● **Work instructions**: Return all the lines below in which the string "settings" appears.

-- Opening Marker --

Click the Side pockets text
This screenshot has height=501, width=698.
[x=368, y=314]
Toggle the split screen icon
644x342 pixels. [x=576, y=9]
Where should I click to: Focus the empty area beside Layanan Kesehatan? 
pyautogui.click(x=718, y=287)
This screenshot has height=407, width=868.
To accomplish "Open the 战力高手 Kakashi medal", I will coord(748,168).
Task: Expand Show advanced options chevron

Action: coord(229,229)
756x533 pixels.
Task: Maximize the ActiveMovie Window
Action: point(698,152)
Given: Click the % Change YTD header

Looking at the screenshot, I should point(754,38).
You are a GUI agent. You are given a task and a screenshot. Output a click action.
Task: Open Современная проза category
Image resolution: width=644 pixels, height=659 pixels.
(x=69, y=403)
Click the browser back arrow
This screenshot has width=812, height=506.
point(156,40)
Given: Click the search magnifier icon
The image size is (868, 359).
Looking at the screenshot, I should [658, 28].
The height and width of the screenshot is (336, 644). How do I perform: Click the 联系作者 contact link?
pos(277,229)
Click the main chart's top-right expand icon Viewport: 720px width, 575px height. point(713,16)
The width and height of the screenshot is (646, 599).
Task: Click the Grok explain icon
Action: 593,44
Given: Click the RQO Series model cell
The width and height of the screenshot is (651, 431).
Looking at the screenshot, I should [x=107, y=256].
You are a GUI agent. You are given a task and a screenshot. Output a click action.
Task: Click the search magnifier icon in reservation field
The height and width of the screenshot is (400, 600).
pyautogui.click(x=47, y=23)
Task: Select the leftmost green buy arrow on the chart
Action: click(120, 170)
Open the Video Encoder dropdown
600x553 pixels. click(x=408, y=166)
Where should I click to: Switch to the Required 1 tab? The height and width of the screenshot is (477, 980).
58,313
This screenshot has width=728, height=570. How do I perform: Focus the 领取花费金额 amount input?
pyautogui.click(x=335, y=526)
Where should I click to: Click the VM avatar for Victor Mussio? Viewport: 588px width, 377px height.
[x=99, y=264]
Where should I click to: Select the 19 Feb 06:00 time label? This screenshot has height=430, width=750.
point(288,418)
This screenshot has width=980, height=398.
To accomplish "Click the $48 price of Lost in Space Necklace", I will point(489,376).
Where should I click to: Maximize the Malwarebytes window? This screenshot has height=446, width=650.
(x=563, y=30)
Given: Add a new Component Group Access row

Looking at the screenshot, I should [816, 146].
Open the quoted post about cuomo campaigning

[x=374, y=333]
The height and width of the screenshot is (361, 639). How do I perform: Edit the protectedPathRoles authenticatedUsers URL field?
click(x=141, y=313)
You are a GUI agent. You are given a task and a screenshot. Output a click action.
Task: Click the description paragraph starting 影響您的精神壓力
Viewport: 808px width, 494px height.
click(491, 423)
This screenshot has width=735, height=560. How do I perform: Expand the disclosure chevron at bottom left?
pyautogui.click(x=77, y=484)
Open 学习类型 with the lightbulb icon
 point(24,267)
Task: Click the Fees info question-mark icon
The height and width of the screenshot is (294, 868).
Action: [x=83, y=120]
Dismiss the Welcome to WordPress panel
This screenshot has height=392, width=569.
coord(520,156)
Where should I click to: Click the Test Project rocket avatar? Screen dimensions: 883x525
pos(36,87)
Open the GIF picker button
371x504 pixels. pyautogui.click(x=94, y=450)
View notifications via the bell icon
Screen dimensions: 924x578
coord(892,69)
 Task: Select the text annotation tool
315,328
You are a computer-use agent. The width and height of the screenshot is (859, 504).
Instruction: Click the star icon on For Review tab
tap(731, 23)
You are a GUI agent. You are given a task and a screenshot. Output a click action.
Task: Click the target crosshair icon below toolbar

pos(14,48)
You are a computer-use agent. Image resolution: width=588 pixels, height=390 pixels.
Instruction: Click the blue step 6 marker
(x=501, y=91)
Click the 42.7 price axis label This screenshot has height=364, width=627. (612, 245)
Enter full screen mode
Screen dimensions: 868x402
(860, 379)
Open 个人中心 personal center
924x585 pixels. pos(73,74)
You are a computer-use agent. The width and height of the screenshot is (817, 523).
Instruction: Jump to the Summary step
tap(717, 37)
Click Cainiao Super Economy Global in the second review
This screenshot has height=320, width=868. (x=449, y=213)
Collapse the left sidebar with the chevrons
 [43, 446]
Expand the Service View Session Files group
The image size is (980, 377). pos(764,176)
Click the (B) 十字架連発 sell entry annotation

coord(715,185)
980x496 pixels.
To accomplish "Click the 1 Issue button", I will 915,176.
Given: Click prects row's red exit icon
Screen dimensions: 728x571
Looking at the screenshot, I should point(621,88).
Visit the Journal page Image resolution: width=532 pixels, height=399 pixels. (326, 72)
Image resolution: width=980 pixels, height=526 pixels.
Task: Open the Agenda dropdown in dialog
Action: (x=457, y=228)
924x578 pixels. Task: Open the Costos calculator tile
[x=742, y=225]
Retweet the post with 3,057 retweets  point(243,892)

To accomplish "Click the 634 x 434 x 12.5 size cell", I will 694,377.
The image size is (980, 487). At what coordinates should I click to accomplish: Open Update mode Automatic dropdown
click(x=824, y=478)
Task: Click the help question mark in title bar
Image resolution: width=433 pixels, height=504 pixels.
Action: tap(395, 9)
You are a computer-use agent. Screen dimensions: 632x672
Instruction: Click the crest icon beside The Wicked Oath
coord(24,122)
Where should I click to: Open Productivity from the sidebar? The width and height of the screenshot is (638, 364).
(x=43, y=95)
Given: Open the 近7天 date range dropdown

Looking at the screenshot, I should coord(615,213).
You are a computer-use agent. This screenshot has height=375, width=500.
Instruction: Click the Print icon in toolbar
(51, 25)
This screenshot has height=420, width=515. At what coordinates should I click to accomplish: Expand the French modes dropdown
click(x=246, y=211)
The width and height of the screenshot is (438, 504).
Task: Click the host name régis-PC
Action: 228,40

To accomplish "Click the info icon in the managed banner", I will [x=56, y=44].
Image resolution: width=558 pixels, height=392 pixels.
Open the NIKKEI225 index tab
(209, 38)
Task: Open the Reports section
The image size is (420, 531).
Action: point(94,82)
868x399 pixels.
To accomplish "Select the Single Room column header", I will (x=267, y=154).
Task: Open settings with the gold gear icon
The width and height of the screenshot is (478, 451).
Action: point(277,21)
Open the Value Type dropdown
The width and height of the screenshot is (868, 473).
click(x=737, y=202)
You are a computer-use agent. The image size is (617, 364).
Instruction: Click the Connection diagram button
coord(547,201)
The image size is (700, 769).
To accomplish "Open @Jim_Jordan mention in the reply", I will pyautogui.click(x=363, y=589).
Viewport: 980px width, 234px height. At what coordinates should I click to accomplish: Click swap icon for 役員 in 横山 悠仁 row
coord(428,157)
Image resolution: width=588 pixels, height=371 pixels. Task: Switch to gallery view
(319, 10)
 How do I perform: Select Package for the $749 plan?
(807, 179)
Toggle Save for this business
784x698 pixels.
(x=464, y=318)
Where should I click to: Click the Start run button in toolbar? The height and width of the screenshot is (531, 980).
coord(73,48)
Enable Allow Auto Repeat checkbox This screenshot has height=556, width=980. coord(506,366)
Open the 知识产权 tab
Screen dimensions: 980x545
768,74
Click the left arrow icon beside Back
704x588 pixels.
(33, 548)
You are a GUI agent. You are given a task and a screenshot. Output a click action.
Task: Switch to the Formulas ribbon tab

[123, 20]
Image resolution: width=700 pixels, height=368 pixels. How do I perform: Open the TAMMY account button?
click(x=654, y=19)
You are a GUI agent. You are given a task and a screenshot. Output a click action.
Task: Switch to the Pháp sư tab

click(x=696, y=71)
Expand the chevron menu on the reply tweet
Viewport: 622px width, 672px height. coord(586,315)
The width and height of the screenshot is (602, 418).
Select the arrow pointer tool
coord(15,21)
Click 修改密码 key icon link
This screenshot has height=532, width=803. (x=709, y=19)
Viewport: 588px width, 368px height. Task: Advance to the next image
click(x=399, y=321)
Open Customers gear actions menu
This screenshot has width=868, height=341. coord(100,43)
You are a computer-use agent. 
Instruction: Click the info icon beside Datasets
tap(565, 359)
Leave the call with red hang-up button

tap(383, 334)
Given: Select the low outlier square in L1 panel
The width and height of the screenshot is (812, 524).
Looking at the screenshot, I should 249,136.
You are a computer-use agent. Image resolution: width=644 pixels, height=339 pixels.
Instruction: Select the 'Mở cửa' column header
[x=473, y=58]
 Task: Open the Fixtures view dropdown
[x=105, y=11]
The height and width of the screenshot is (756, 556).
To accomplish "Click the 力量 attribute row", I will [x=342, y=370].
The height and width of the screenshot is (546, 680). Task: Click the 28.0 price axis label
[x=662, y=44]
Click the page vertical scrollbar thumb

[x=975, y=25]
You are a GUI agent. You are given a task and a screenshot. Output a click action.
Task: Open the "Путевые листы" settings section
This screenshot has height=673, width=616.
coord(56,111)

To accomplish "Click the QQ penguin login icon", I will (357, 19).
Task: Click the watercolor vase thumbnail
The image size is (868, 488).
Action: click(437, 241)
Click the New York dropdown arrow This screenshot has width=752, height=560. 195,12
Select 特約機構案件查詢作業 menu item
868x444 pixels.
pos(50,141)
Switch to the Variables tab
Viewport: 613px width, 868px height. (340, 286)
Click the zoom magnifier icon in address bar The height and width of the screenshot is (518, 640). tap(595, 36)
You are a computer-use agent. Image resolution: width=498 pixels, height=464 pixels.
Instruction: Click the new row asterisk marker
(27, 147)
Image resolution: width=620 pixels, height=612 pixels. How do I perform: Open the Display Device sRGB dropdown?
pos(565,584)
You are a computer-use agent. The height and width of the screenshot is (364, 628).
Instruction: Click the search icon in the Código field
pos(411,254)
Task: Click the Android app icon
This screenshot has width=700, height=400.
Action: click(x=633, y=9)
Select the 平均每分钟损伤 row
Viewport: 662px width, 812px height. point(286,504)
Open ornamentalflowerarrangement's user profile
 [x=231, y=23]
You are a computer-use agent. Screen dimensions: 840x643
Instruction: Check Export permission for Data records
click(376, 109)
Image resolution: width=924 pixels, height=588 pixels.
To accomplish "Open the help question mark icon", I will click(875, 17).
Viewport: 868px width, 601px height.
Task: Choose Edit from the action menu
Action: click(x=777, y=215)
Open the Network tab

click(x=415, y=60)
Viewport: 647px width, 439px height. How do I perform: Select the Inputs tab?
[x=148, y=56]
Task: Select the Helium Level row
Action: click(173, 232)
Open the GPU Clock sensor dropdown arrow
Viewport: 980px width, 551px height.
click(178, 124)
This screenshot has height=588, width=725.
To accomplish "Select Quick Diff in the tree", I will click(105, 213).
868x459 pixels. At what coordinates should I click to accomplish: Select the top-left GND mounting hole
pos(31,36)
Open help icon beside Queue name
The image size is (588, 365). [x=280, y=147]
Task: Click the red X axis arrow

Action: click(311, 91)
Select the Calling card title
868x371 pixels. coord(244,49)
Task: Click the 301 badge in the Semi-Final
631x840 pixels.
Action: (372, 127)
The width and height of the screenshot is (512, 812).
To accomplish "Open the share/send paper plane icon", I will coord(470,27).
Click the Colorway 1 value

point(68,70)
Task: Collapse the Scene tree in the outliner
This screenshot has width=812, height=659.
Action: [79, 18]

-- Closing Marker --

● **Task answer**:
Task: Open settings with the gold gear icon
Task: Open the "Путевые листы" settings section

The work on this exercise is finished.